While politicians may debate the merits of the federal bailout to the auto industry, there can be no disputing the fact that American auto manufacturers are back in a big way. In fact, in 2011, GM turned its largest profit ever. This is a remarkable turnaround when you consider that, just two years prior, GM and the U.S. auto industry were on the cusp of bankruptcy.
But it also raises an important question for many of the small business owners that I work with every day--namely, “It’s great that the government helped put GM back on its feet, but what happens when my business needs help?”
As you can imagine, there will be no bailouts for small businesses. It is up to business owners to ensure that their business is sufficiently capitalized. If not, it’s on to bankruptcy.
However, bankruptcy isn’t the death knell that many people believe it to be. While nobody dreams of shepherding their business through bankruptcy, the reality is that it can help viable businesses get back on their feet. It’s also important to understand that there are many different forms of bankruptcy and financing options available. Below are three of the most important:
Chapter 7: Chapter 7 bankruptcy is essentially liquidation. It is appropriate once it is clear that your business has no realistic chance of reorganizing and returning to profitability. During this process, a trustee is appointed who will ensure that business assets are sold and that the proceeds go to the right creditors.

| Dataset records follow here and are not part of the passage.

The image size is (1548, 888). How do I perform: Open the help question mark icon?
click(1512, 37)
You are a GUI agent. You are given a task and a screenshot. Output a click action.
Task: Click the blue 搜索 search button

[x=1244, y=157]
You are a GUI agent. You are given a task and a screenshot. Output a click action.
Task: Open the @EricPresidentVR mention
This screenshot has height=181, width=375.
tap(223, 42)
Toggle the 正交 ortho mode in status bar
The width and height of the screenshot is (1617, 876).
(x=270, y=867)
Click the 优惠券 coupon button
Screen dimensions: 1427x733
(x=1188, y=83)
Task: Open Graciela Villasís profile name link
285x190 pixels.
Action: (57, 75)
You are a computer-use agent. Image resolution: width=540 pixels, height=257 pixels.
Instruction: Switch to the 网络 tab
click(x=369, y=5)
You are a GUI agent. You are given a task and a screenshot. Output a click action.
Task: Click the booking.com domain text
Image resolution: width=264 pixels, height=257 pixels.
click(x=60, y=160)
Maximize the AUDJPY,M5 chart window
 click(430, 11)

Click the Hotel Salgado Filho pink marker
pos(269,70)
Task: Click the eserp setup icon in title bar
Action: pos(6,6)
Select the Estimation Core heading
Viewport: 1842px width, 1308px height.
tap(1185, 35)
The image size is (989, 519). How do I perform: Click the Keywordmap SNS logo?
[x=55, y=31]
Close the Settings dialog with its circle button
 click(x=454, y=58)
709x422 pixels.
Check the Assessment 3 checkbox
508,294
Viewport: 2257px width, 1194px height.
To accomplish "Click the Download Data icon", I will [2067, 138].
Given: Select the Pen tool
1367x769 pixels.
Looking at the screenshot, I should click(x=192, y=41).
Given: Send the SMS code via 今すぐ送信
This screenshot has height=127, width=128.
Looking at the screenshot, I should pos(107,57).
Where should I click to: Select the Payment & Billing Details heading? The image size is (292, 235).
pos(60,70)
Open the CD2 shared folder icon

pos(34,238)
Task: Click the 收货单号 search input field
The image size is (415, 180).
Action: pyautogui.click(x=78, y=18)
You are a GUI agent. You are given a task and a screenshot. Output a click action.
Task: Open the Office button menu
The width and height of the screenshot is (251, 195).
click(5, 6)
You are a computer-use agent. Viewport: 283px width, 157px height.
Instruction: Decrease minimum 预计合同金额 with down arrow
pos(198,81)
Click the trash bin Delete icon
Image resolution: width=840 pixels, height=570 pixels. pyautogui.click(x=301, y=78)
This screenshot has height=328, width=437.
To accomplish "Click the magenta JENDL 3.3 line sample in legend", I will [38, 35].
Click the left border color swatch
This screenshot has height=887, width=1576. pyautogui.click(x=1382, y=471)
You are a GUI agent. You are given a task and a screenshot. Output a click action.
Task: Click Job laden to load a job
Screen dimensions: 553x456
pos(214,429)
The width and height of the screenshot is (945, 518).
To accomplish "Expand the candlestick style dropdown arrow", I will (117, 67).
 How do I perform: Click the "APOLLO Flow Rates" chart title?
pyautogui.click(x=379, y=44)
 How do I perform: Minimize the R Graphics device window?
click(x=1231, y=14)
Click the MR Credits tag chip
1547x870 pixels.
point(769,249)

Chapter 11: Chapter 11, on the other hand, is for businesses that still have a fighting chance. This form of bankruptcy allows a business to reorganize its debt and attempt to re-emerge as a profitable entity. Typically, this means reduced interest rates and lowered payments for the business. If successful, the firm will continue to operate with its new debt structure in place. If not, the firm will typically file for Chapter 7 and liquidate.
Debtor-in-Possession: DIP financing is an alternative source of capital for struggling businesses. While not every business qualifies, those that do find it to be an invaluable tool. Debtor-in-Possession financing is administered while a business is operating under bankruptcy, but is unique in that it allows the business to continue operations under specific conditions. The cash that is injected into a business gives management the opportunity to restructure their operation--theoretically allowing them to emerge from bankruptcy as a profitable business. If you are facing bankruptcy, ask your bankruptcy attorney if DIP financing may be a good option for you.
Hopefully, your business will never need the type of assistance that the federal government provided to General Motors. But understand that, should your business run into financial difficulty, that bankruptcy isn’t the “end of the line.” In fact, it could be the opportunity that you need in order to return to profitability.